Saved entries:
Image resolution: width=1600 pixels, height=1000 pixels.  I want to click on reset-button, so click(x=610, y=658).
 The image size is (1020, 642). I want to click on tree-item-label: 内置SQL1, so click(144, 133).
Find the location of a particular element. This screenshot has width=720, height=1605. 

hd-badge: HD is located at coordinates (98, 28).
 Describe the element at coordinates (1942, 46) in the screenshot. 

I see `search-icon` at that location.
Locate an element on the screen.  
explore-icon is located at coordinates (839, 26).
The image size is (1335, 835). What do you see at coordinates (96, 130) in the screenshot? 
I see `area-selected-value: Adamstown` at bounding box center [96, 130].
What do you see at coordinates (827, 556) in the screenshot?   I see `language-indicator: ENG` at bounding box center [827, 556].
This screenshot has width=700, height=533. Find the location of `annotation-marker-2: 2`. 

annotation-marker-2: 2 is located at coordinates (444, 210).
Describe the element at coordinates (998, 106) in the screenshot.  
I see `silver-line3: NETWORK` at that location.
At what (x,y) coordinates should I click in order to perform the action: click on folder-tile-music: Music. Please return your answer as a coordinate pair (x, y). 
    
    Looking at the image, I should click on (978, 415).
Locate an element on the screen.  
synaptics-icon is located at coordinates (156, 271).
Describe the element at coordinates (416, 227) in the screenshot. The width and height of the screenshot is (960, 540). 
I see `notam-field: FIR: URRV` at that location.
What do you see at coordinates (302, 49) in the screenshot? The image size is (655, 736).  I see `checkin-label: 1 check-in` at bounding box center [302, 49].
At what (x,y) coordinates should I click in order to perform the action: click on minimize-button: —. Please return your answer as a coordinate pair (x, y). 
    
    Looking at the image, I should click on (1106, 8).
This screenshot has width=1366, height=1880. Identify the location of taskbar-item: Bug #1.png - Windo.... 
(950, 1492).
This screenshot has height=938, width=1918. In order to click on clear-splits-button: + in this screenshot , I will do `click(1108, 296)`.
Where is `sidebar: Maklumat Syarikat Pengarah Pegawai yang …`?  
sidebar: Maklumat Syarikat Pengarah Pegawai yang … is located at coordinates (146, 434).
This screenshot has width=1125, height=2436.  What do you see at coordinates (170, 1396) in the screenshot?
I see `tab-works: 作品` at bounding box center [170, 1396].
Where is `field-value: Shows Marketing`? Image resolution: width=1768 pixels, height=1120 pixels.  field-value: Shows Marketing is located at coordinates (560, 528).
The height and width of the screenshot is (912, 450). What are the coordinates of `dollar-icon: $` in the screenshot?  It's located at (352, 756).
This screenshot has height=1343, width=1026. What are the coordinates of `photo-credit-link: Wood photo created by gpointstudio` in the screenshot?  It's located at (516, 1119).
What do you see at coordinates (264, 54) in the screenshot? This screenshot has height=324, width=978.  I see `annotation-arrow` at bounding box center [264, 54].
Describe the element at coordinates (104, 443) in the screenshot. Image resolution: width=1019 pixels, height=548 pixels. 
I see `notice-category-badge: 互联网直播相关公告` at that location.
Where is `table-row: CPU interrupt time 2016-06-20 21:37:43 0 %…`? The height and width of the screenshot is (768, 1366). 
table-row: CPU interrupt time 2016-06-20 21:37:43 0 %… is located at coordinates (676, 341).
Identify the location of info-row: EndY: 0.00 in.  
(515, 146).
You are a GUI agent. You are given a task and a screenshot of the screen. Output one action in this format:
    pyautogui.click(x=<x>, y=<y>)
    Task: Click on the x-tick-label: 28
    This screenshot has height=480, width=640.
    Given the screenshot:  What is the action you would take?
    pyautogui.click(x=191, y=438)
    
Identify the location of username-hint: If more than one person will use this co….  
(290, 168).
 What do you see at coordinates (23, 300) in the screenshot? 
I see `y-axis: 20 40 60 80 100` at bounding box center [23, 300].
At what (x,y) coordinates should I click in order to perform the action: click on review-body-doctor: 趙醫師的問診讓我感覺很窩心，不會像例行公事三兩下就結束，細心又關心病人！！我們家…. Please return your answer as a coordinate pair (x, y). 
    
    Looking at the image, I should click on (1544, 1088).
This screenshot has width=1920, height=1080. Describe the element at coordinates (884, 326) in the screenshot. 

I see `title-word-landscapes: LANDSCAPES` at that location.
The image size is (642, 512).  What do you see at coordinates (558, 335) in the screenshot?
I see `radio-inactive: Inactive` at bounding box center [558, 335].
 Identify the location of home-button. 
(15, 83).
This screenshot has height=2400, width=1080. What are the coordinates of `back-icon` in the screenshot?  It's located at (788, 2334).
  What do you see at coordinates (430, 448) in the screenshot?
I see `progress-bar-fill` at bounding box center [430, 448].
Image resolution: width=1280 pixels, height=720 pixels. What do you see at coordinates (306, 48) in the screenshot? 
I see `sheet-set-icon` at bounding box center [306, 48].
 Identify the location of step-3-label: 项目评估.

→ Activity
Reproduce every line of the listing above as a numbered list, skipping the blank lines.

→ Task answer
1. Image resolution: width=1600 pixels, height=1000 pixels.  I want to click on reset-button, so click(x=610, y=658).
2.  The image size is (1020, 642). I want to click on tree-item-label: 内置SQL1, so click(144, 133).
3. Find the location of a particular element. This screenshot has width=720, height=1605. 
4. hd-badge: HD is located at coordinates (98, 28).
5.  Describe the element at coordinates (1942, 46) in the screenshot. 
6. I see `search-icon` at that location.
7. Locate an element on the screen.  
8. explore-icon is located at coordinates (839, 26).
9. The image size is (1335, 835). What do you see at coordinates (96, 130) in the screenshot? 
10. I see `area-selected-value: Adamstown` at bounding box center [96, 130].
11. What do you see at coordinates (827, 556) in the screenshot?   I see `language-indicator: ENG` at bounding box center [827, 556].
12. This screenshot has width=700, height=533. Find the location of `annotation-marker-2: 2`. 
13. annotation-marker-2: 2 is located at coordinates (444, 210).
14. Describe the element at coordinates (998, 106) in the screenshot.  
15. I see `silver-line3: NETWORK` at that location.
16. At what (x,y) coordinates should I click in order to perform the action: click on folder-tile-music: Music. Please return your answer as a coordinate pair (x, y). 
17.     Looking at the image, I should click on (978, 415).
18. Locate an element on the screen.  
19. synaptics-icon is located at coordinates (156, 271).
20. Describe the element at coordinates (416, 227) in the screenshot. The width and height of the screenshot is (960, 540). 
21. I see `notam-field: FIR: URRV` at that location.
22. What do you see at coordinates (302, 49) in the screenshot? The image size is (655, 736).  I see `checkin-label: 1 check-in` at bounding box center [302, 49].
23. At what (x,y) coordinates should I click in order to perform the action: click on minimize-button: —. Please return your answer as a coordinate pair (x, y). 
24.     Looking at the image, I should click on (1106, 8).
25. This screenshot has width=1366, height=1880. Identify the location of taskbar-item: Bug #1.png - Windo.... 
26. (950, 1492).
27. This screenshot has height=938, width=1918. In order to click on clear-splits-button: + in this screenshot , I will do `click(1108, 296)`.
28. Where is `sidebar: Maklumat Syarikat Pengarah Pegawai yang …`?  
29. sidebar: Maklumat Syarikat Pengarah Pegawai yang … is located at coordinates (146, 434).
30. This screenshot has width=1125, height=2436.  What do you see at coordinates (170, 1396) in the screenshot?
31. I see `tab-works: 作品` at bounding box center [170, 1396].
32. Where is `field-value: Shows Marketing`? Image resolution: width=1768 pixels, height=1120 pixels.  field-value: Shows Marketing is located at coordinates (560, 528).
33. The height and width of the screenshot is (912, 450). What are the coordinates of `dollar-icon: $` in the screenshot?  It's located at (352, 756).
34. This screenshot has height=1343, width=1026. What are the coordinates of `photo-credit-link: Wood photo created by gpointstudio` in the screenshot?  It's located at (516, 1119).
35. What do you see at coordinates (264, 54) in the screenshot? This screenshot has height=324, width=978.  I see `annotation-arrow` at bounding box center [264, 54].
36. Describe the element at coordinates (104, 443) in the screenshot. Image resolution: width=1019 pixels, height=548 pixels. 
37. I see `notice-category-badge: 互联网直播相关公告` at that location.
38. Where is `table-row: CPU interrupt time 2016-06-20 21:37:43 0 %…`? The height and width of the screenshot is (768, 1366). 
39. table-row: CPU interrupt time 2016-06-20 21:37:43 0 %… is located at coordinates (676, 341).
40. Identify the location of info-row: EndY: 0.00 in.  
41. (515, 146).
42. You are a GUI agent. You are given a task and a screenshot of the screen. Output one action in this format:
43.     pyautogui.click(x=<x>, y=<y>)
44.     Task: Click on the x-tick-label: 28
45.     This screenshot has height=480, width=640.
46.     Given the screenshot:  What is the action you would take?
47.     pyautogui.click(x=191, y=438)
48. Identify the location of username-hint: If more than one person will use this co….  
49. (290, 168).
50.  What do you see at coordinates (23, 300) in the screenshot? 
51. I see `y-axis: 20 40 60 80 100` at bounding box center [23, 300].
52. At what (x,y) coordinates should I click in order to perform the action: click on review-body-doctor: 趙醫師的問診讓我感覺很窩心，不會像例行公事三兩下就結束，細心又關心病人！！我們家…. Please return your answer as a coordinate pair (x, y). 
53.     Looking at the image, I should click on (1544, 1088).
54. This screenshot has width=1920, height=1080. Describe the element at coordinates (884, 326) in the screenshot. 
55. I see `title-word-landscapes: LANDSCAPES` at that location.
56. The image size is (642, 512).  What do you see at coordinates (558, 335) in the screenshot?
57. I see `radio-inactive: Inactive` at bounding box center [558, 335].
58.  Identify the location of home-button. 
59. (15, 83).
60. This screenshot has height=2400, width=1080. What are the coordinates of `back-icon` in the screenshot?  It's located at (788, 2334).
61.   What do you see at coordinates (430, 448) in the screenshot?
62. I see `progress-bar-fill` at bounding box center [430, 448].
63. Image resolution: width=1280 pixels, height=720 pixels. What do you see at coordinates (306, 48) in the screenshot? 
64. I see `sheet-set-icon` at bounding box center [306, 48].
65.  Identify the location of step-3-label: 项目评估.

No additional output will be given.